# WHAT THE TASK REQUIRES
Collect and copy every line of the records below that contains the string "Instruction". Matching is case-sensitive.

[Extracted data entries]
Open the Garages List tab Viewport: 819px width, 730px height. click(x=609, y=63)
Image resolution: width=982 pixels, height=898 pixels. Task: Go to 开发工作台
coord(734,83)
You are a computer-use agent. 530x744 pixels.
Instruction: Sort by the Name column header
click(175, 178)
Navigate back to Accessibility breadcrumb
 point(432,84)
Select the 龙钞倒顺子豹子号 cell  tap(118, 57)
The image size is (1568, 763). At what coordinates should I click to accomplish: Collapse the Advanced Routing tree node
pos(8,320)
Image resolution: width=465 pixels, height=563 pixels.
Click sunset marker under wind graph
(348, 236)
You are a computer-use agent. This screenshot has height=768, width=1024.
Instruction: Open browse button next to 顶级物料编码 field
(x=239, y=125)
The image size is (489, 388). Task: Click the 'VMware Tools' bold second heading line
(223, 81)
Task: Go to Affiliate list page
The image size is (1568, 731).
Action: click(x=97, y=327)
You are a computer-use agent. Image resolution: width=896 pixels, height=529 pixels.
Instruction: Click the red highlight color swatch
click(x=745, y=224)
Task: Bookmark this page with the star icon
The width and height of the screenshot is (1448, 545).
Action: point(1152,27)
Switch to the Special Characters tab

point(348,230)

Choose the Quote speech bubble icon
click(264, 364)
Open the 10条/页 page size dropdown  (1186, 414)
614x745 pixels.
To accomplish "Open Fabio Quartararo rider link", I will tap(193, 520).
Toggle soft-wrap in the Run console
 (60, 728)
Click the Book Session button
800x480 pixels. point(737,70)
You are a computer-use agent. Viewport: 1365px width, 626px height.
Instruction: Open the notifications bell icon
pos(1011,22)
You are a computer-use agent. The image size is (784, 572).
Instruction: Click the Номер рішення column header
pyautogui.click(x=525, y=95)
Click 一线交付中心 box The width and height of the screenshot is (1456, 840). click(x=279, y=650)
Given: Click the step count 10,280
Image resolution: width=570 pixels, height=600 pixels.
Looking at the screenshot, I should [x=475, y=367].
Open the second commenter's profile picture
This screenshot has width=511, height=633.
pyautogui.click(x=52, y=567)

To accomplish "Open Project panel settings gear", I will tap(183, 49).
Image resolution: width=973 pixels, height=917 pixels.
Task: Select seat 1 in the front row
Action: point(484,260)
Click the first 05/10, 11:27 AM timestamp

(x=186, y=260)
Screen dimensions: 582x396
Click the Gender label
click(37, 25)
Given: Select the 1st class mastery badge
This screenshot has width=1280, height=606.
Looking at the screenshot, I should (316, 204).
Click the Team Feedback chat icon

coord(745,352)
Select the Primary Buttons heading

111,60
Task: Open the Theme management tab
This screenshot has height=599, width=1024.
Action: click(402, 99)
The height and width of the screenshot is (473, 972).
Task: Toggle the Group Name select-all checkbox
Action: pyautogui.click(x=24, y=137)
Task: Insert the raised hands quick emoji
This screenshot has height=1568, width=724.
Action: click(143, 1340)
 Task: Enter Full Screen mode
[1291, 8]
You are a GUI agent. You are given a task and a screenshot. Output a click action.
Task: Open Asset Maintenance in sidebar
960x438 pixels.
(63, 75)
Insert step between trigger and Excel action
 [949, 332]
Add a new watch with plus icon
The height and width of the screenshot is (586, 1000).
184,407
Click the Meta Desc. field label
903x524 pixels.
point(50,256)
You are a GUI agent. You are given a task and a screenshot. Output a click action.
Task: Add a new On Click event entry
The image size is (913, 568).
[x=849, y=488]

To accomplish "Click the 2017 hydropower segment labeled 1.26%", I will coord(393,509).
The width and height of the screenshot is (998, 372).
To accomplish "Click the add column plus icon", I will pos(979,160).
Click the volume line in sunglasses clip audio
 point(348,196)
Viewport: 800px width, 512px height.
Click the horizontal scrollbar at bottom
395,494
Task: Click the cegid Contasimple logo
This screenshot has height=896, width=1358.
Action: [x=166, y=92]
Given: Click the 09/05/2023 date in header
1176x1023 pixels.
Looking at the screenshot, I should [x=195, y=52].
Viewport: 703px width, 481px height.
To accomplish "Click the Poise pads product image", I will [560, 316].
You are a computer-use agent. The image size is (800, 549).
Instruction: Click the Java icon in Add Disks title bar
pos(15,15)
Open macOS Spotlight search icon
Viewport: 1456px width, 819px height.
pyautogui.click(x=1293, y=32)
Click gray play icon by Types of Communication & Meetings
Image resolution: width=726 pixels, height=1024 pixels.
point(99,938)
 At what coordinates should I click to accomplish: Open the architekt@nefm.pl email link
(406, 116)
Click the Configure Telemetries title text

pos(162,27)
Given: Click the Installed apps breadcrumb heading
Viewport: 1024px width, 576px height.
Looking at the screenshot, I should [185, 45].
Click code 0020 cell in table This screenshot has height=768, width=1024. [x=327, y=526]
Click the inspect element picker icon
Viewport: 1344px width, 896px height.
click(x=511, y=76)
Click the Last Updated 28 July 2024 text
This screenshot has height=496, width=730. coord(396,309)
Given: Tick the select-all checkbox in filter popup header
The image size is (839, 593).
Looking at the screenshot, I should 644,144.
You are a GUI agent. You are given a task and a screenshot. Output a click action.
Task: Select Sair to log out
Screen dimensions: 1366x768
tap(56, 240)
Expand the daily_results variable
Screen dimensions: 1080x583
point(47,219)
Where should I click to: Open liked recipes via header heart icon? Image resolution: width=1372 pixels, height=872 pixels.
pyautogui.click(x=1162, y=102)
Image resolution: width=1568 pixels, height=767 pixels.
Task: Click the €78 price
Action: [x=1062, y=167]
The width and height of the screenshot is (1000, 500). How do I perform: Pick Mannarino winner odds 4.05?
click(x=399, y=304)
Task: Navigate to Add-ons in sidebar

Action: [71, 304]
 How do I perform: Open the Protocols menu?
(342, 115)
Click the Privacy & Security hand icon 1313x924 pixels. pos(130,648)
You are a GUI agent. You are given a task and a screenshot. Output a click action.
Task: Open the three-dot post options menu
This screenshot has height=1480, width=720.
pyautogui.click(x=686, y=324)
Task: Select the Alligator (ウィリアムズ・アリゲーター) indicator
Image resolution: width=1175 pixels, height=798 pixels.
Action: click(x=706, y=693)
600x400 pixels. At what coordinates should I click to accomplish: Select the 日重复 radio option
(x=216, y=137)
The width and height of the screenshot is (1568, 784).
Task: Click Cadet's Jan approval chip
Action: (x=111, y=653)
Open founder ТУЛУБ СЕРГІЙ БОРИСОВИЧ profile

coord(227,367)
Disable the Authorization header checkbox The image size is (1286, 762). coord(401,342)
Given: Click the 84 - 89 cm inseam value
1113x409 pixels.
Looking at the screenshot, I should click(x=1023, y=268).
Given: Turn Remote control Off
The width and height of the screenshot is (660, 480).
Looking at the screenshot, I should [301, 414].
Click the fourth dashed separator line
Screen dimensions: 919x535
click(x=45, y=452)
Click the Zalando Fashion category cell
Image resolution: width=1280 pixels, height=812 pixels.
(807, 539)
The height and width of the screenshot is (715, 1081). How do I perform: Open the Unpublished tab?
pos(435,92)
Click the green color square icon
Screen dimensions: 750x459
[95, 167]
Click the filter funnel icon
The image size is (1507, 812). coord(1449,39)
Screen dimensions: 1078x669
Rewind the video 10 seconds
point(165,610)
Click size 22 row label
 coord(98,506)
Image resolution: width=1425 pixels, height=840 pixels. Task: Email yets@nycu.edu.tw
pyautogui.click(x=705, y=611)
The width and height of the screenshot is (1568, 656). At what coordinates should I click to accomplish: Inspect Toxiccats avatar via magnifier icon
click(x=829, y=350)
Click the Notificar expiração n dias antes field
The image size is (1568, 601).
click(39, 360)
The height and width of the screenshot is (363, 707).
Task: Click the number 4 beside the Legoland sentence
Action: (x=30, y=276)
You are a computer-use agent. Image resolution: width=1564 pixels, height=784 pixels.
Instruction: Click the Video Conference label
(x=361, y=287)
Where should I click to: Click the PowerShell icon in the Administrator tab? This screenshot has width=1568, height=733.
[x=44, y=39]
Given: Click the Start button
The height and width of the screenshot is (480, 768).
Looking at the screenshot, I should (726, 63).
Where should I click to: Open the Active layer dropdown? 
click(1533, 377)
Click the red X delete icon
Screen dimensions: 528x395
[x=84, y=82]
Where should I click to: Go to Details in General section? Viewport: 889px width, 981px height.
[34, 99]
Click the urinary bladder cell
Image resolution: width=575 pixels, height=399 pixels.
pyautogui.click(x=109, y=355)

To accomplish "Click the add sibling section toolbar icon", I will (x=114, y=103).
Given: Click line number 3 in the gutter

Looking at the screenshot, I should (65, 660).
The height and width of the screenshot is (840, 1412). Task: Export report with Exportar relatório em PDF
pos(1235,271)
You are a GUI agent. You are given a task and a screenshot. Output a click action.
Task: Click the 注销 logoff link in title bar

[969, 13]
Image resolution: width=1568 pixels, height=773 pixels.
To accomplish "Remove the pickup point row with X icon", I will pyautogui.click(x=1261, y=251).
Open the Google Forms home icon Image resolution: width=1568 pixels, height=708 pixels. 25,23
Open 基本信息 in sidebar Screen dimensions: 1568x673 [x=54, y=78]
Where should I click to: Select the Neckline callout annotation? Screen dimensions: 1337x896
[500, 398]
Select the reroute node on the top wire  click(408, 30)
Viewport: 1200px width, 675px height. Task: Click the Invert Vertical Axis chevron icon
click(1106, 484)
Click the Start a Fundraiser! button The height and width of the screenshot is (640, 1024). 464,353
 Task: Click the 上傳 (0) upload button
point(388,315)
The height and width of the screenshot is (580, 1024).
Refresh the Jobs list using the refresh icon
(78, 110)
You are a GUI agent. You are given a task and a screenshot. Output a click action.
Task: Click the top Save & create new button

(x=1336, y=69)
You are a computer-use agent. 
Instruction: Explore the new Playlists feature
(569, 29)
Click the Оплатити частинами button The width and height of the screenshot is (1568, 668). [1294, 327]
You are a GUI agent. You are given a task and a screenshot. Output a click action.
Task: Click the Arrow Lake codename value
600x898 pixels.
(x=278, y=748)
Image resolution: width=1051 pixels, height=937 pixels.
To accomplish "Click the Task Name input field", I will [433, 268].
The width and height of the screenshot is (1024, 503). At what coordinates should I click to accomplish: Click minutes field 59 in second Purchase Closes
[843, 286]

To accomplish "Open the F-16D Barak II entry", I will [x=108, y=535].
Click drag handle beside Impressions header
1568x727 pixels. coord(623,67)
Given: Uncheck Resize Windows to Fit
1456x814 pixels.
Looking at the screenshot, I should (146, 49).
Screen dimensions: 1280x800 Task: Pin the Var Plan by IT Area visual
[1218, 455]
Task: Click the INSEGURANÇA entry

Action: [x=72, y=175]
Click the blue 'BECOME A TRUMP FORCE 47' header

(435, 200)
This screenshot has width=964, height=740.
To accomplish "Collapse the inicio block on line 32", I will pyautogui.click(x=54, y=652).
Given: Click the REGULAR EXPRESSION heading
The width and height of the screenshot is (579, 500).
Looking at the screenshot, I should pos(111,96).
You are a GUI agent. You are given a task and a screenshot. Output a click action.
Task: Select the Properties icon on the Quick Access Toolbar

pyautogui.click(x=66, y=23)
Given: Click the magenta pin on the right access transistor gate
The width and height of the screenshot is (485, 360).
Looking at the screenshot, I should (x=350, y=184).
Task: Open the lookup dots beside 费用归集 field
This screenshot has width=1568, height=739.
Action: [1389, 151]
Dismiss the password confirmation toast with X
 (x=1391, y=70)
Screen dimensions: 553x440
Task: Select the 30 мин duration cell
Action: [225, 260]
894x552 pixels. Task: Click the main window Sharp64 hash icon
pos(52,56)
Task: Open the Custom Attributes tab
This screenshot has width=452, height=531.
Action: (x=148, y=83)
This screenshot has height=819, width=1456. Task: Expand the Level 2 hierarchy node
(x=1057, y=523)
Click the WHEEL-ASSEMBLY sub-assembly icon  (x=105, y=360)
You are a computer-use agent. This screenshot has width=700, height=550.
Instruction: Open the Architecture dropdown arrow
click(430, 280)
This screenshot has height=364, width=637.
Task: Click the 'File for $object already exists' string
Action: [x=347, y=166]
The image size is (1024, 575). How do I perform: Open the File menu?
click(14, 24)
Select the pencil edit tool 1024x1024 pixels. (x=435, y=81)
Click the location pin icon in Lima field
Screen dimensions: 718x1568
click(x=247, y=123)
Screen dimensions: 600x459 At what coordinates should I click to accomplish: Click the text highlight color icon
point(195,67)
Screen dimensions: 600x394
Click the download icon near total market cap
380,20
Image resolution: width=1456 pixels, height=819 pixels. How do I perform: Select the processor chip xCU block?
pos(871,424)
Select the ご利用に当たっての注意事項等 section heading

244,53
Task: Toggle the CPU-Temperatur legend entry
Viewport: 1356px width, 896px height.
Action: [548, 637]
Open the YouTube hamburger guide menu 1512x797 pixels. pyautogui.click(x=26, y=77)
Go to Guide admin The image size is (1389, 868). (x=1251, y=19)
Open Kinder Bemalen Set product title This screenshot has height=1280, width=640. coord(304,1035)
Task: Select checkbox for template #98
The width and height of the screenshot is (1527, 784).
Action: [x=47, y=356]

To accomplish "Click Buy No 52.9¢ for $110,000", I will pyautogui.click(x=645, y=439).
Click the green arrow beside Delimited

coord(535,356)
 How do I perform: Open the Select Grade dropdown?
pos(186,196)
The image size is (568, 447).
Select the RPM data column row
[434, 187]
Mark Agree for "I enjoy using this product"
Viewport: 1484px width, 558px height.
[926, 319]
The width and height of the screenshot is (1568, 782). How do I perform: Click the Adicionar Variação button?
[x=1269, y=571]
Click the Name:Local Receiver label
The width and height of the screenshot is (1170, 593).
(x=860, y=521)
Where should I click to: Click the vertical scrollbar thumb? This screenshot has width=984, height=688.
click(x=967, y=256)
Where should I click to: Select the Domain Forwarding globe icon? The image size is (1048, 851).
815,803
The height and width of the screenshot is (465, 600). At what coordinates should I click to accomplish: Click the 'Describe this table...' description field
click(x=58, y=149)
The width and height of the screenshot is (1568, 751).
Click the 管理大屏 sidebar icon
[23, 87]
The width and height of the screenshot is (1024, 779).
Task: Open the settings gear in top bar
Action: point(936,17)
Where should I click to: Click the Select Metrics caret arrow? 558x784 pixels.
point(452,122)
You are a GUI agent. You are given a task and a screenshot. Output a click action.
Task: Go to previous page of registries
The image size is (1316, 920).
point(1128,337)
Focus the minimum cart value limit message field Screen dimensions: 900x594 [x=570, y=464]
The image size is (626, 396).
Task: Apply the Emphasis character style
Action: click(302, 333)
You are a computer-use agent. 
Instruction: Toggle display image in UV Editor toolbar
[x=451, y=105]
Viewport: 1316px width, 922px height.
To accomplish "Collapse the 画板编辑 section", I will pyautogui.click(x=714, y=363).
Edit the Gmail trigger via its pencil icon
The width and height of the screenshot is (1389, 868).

# OUTPUT FOR THIS TASK
Instruction: Sort by the Name column header
Instruction: Open browse button next to 顶级物料编码 field
Instruction: Click the red highlight color swatch
Instruction: Open the notifications bell icon
Instruction: Click the Номер рішення column header
Instruction: Click the Java icon in Add Disks title bar
Instruction: Click the Video Conference label
Instruction: Explore the new Playlists feature
Instruction: Open the Architecture dropdown arrow
Instruction: Toggle display image in UV Editor toolbar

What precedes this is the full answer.